— RECORDS FOR THE TASK —

□ □ □ □ □

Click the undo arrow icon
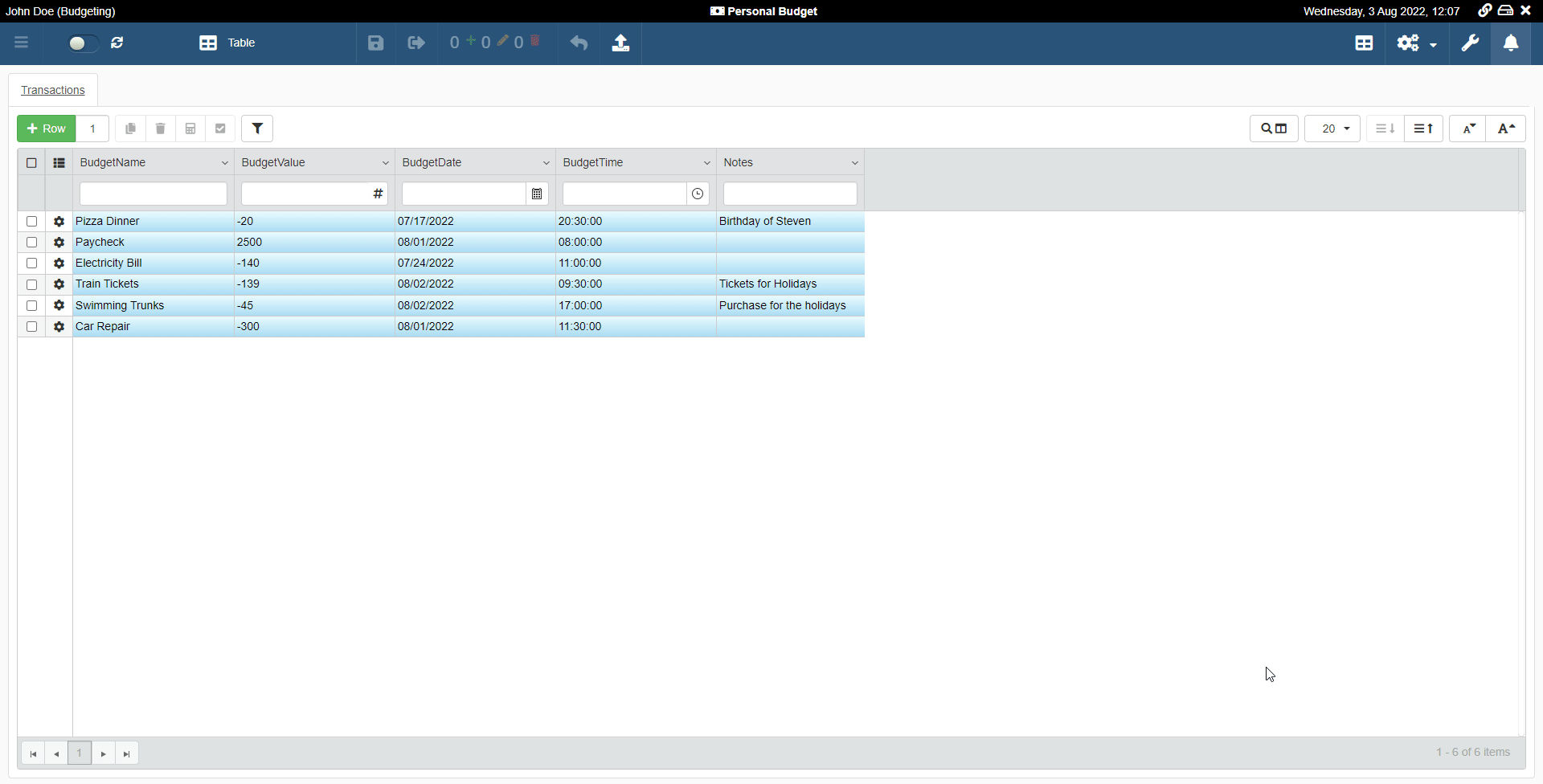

□ □ □ □ □

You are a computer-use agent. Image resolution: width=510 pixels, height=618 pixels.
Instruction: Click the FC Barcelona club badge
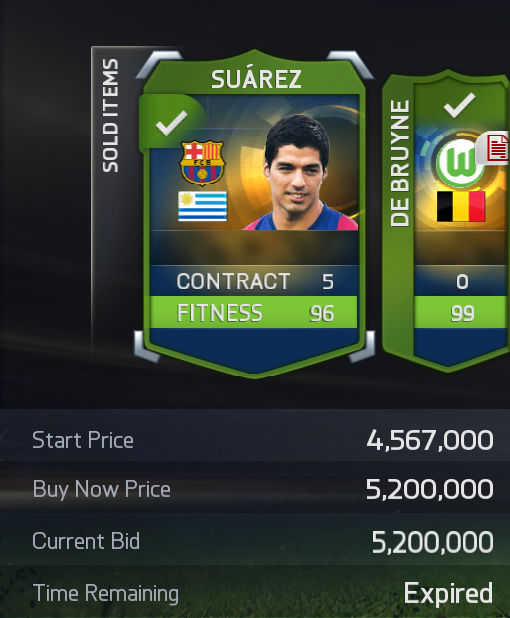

□ □ □ □ □

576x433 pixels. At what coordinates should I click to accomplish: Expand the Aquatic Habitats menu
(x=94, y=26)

□ □ □ □ □

— WHAT TO PRODUCE —
Look back at the entries above and repeat, unchanged, every line from the line holding "You are a computer-use" through the line holding "Instruction: Click the".

— RESPONSE TO THE TASK —
You are a computer-use agent. Image resolution: width=510 pixels, height=618 pixels.
Instruction: Click the FC Barcelona club badge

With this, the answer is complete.